■ **REQUEST**:
Write out the entries below word for word, from the very first line through the line that contains "I will 190,110.".

====== TASK MATERIAL

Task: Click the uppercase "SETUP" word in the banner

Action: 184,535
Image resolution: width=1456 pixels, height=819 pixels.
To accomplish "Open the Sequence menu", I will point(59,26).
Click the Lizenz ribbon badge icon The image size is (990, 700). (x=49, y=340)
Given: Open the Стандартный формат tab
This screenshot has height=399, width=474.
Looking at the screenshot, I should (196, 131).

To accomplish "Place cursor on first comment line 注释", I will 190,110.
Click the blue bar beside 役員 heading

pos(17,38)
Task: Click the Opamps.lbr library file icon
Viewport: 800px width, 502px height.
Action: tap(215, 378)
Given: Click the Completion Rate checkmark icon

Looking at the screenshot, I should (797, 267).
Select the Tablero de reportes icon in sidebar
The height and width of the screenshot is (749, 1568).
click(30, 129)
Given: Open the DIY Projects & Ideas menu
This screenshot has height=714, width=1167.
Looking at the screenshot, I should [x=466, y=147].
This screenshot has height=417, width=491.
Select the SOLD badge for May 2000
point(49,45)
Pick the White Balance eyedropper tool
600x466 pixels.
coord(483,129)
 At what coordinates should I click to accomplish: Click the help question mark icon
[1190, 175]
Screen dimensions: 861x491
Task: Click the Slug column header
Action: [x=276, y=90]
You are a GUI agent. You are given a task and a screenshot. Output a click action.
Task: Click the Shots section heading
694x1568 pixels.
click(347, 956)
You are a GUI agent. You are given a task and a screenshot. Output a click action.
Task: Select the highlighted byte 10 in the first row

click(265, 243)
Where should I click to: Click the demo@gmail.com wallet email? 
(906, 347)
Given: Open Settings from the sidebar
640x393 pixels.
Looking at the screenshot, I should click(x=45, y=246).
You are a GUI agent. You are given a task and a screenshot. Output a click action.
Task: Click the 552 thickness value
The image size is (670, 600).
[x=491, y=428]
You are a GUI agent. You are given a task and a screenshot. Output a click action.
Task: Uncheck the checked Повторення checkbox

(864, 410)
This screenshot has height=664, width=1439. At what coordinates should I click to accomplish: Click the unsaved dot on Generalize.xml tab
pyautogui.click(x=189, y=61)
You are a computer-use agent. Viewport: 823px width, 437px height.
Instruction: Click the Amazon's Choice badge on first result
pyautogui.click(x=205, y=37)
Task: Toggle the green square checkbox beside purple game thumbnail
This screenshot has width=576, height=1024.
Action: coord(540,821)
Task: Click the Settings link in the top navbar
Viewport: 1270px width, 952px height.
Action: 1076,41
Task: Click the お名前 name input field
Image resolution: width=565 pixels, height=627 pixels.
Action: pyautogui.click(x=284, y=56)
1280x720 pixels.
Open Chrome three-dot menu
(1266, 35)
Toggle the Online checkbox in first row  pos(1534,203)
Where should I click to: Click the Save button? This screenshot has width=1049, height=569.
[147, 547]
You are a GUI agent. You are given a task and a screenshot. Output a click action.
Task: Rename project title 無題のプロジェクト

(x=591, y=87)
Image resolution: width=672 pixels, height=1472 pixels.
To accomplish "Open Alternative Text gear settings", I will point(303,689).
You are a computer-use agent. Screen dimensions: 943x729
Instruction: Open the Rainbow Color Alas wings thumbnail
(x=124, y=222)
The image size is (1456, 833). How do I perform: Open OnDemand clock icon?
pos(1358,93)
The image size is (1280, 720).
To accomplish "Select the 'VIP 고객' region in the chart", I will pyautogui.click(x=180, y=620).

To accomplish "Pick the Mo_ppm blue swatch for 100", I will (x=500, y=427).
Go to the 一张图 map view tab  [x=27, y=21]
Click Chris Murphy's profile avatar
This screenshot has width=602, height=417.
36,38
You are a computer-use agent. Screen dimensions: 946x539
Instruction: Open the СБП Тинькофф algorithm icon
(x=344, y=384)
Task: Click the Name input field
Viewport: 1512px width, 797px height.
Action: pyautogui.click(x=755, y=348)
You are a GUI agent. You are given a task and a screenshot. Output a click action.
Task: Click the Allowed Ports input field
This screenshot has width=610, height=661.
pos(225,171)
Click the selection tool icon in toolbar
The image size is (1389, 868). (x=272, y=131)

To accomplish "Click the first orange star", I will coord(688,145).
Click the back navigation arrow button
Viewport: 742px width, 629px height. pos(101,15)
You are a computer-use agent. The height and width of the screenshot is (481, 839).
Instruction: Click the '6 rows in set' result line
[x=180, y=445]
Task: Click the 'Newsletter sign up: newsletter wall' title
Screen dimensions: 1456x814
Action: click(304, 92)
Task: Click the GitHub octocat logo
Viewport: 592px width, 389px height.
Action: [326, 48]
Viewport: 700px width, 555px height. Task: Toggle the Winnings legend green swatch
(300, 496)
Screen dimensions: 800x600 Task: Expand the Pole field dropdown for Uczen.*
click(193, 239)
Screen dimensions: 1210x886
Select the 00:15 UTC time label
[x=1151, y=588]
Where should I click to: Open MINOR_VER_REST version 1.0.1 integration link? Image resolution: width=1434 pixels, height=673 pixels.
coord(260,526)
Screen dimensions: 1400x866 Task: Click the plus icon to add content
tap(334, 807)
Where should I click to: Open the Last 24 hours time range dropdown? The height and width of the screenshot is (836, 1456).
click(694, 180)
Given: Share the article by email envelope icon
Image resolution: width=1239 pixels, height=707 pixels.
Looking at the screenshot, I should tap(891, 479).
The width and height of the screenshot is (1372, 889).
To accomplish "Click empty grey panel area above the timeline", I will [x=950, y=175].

============

■ **IN RESPONSE**:
Task: Click the uppercase "SETUP" word in the banner

Action: 184,535
Image resolution: width=1456 pixels, height=819 pixels.
To accomplish "Open the Sequence menu", I will point(59,26).
Click the Lizenz ribbon badge icon The image size is (990, 700). (x=49, y=340)
Given: Open the Стандартный формат tab
This screenshot has height=399, width=474.
Looking at the screenshot, I should (196, 131).

To accomplish "Place cursor on first comment line 注释", I will 190,110.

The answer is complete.